Waiter! – there’s a Drosophila melanogaster in my beer!

There’s a reason that fruit flies are called fruit flies, and not “beer flies”. Fruit flies like sugar: we see them hovering around our over-ripe bananas, or jostling like crazed groupies for an autograph from a rotting peach. We also know some of the molecular mechanisms underlying this sugar preference.

Pint jug. Image by Jongleur100, via Wikimedia Commons.But what are we to make of those fruit flies hanging around the beer keg? Beer has relatively low sugar content, so what’s their deal? Maybe we should we call a clinic and stage an intervention? Not so fast. According to a new study by Zev Wisotsky, Adrianna Medina, Erica Freeman, and Anupama Dahanukar of the University of California, Riverside, those Drosophila species harboring a copy of the Gr64e gustatory receptor gene are hardwired to hit the sauce.
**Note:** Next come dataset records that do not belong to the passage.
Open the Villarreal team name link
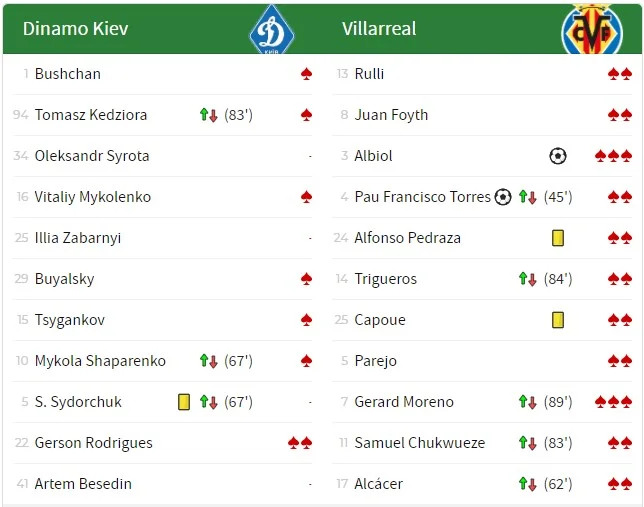The height and width of the screenshot is (507, 644). [x=379, y=28]
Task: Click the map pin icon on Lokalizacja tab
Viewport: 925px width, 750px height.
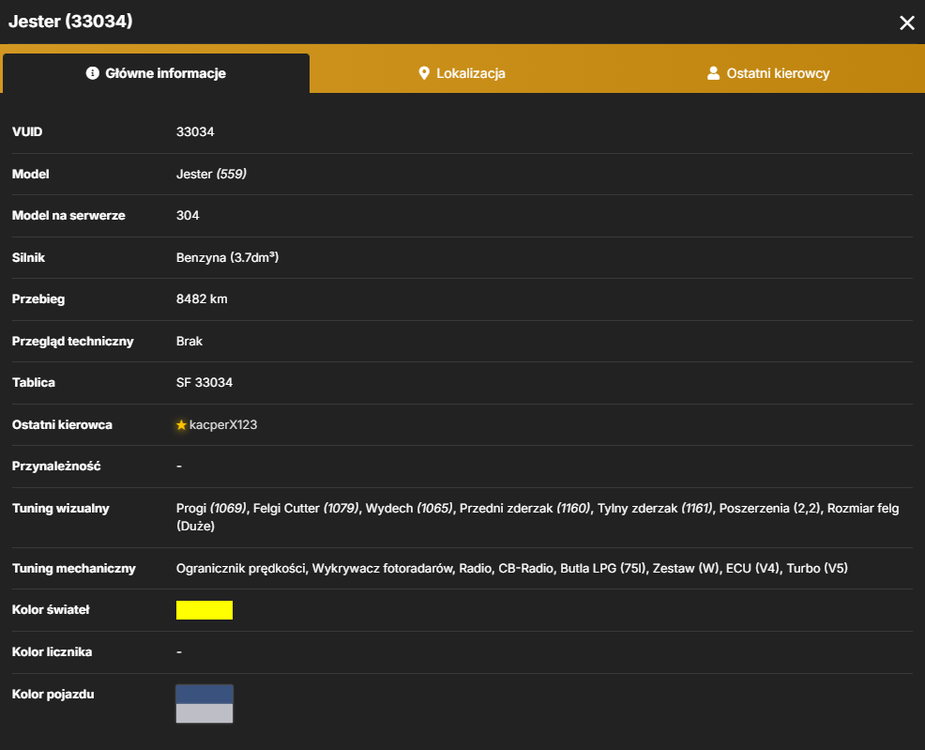Action: (x=424, y=73)
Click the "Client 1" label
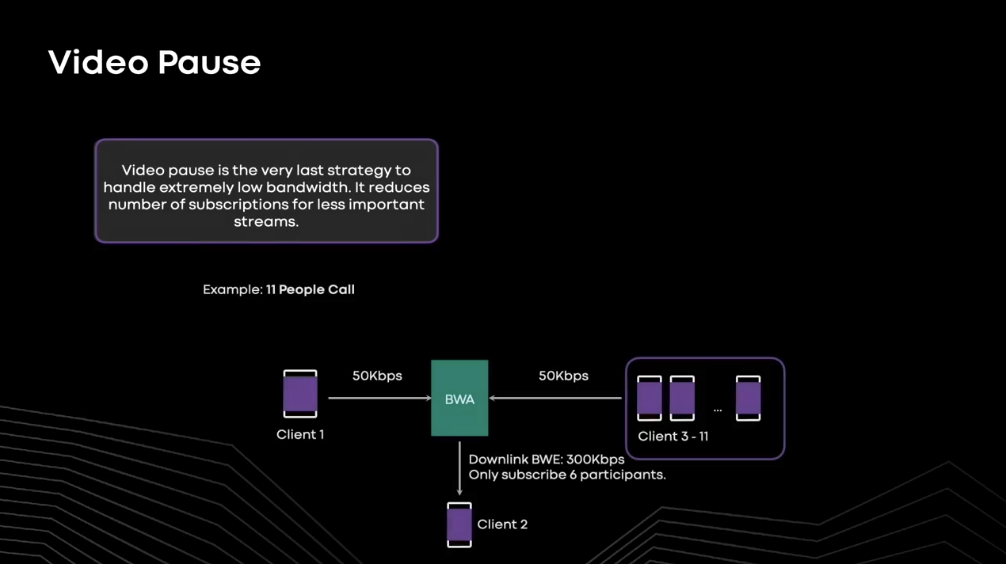The width and height of the screenshot is (1006, 564). [300, 435]
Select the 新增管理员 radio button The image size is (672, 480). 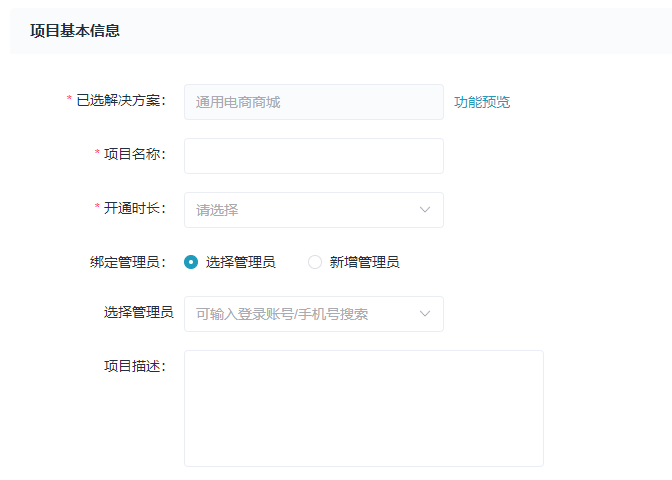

But don’t judge: they’re not chasing the buzz, but rather the glycerol, a sugar alcohol and yeast fermentation byproduct that is also used as an additive in many food products.

F1000 Faculty Member Paul Garrity of Brandeis University writes in his evaluation of the paper:

This very nice study identifies a likely molecular basis for … the predilection of most Drosophila species (like the ever-sensible Drosophila melanogaster) for foods rich in glycerol, which include yeasty concoctions like beer, and it probes why not all Drosophila species share this affinity. The difference appears to reside in the Gr64e gustatory receptor locus.

Drosophila. Image by Muhammad Mahdi Karim, via Wikimedia CommonsThe authors found that flies with the Gr64e gene exhibited both cellular and behavioral reactions to glycerol. On the behavioral side, the investigators found that proboscis extension was “robust” in reaction to glycerol as opposed to sugar, as long as the Gr643 receptor locus was functional, and that the flies preferred glycerol to sugar across a range of glycerol concentrations.

On the cellular side, the researchers were also able to express Gr64e in non-gustatory, olfactory neurons. When they did so, the altered neurons reacted to glycerol, where they had not before. The authors also tested whether fruit flies without a sense of smell (ΔOrco mutant flies) would still be attracted to beer. They were, pointing to the fact that flies’ preference for Bass Pale Ale is a gustatory, not an olfactory phenomenon.

To quote my favorite heading from the paper’s Results section, “Beer drives a strong ingestion response.”

This paper points to an interesting potential evolutionary shift in appetite preferences in fruit flies. So does that mean that the next time you’re presented with a choice between a candy bar and a glass of zinfandel, and you choose the zinfandel, you can chalk it up to your DNA? Until we know for sure, at least we can take heart in having something in common with fruit flies besides a mutual affection for bananas.